NYで小津安二郎の映画伴奏を披露

無声映画伴奏者・作曲家

松村 牧亜さん

 昨年、NY近代美術館(MoMA)で上映された、牛原虚彦監督の青春映画『若者よなぜ泣くか』(1930年)や、菊池寛の小説を映画化した清水宏監督『不壊の白珠』(29年)などの無声映画の伴奏をした松村牧亜さん。同年8月には特別イベントとして夕方からMoMAの中庭に巨大スクリーンとピアノを置き、1922年製作の米無声映画『愚なる妻(Foolish Wives)』を伴奏。都会のビル群に囲まれた真夏の夜空の下、満員となった会場で観客たちは100年前の大作映画と松村さんの即興演奏に酔いしれた。それはまるで最初から映画のBGMだったかのように、すんなりと耳に馴染む松村さんの演奏に、本物志向が集うNYの会場で大きな拍手とブラボーの声が飛び交った。

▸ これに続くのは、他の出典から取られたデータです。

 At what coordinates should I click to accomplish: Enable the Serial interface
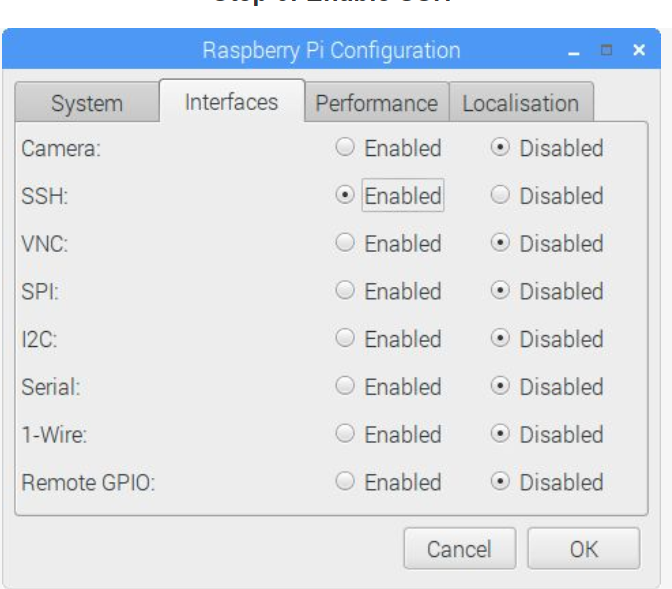(346, 387)
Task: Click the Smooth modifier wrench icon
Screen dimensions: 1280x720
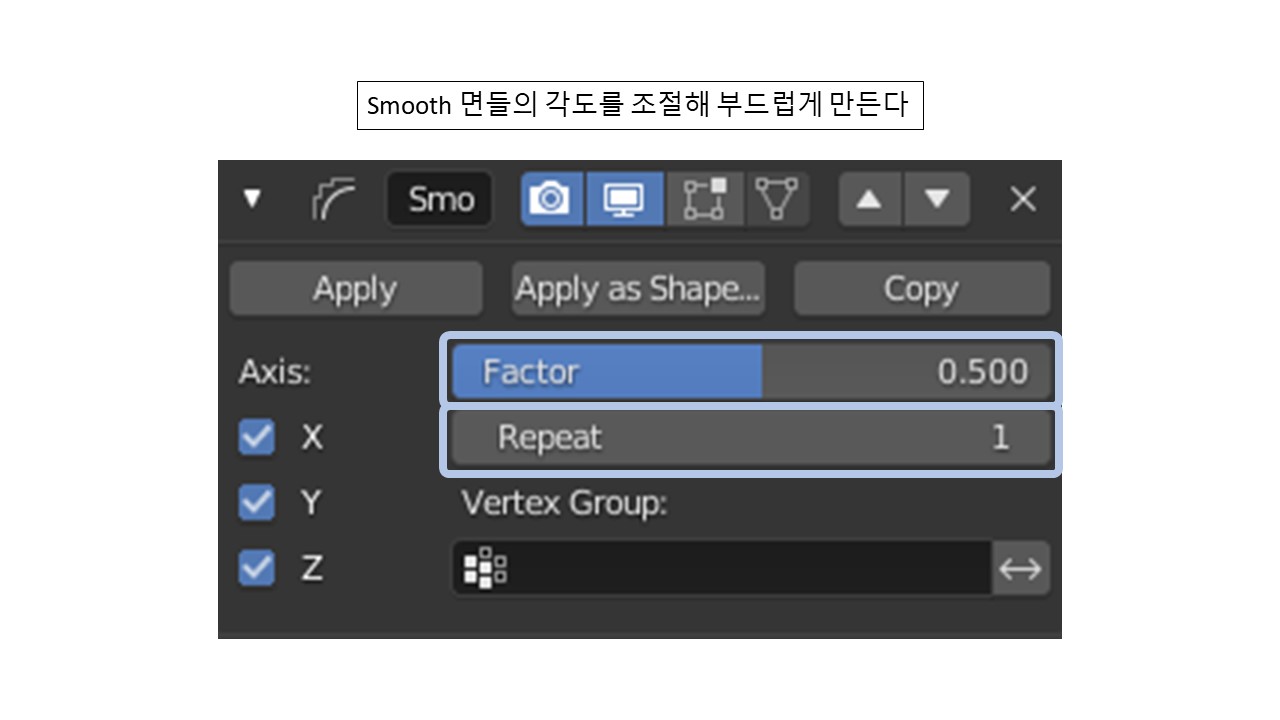Action: tap(333, 198)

 松村さんは東京出身、6歳から作曲とピアノを学ぶ。東京藝術大学音楽学部作曲科を卒業後、ジュリアード音楽院にて作曲修士号を取得。作曲活動、映画・テレビへの音楽提供のほか、2003年に東京で開催された小津安二郎生誕100周年企画に伴奏者として招聘されたのをきっかけに、ピアノ即興演奏による無声映画伴奏という演奏形態に出会い、その魅力の虜になった。現在はMoMAのほか、アメリカ映像博物館、米国議会図書館等で初の日本人無声映画伴奏者として活躍している。日本国内で活動する無声映画伴奏者は10人ほど、NY近郊の日本人では松村さんが唯一の存在である。

 そして、現在フィルムフォーラムで開催中の小津安二郎生誕120周年記念「OZU120」で、19日(月)夜に上映される1932年製作映画『生まれてはみたけれど』に日本から来米する活動弁士とともに出演する。

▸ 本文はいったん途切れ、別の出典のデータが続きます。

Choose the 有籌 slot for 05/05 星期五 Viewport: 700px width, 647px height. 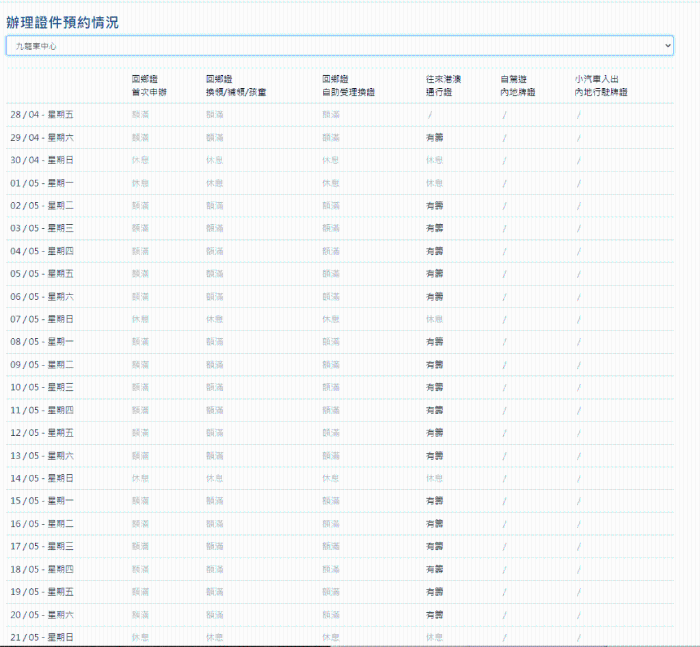(x=434, y=274)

 「私が無声映画伴奏の世界に初めて出会ったのはちょうど20年前、東京・国立フィルムセンター(現国立フィルムアーカイブ)での小津生誕100周年記念プログラムでした。その時にも担当した『生まれてはみたけれど』を20年後のNYでまた伴奏できることになり、とても感慨深いです。私の無声映画伴奏者としてのキャリアは正に小津作品あってこそだなぁと、しみじみ振り返っております」と話す。無声映画の即興伴奏と今では珍しい活動弁士の共演が見られるまたとない機会である。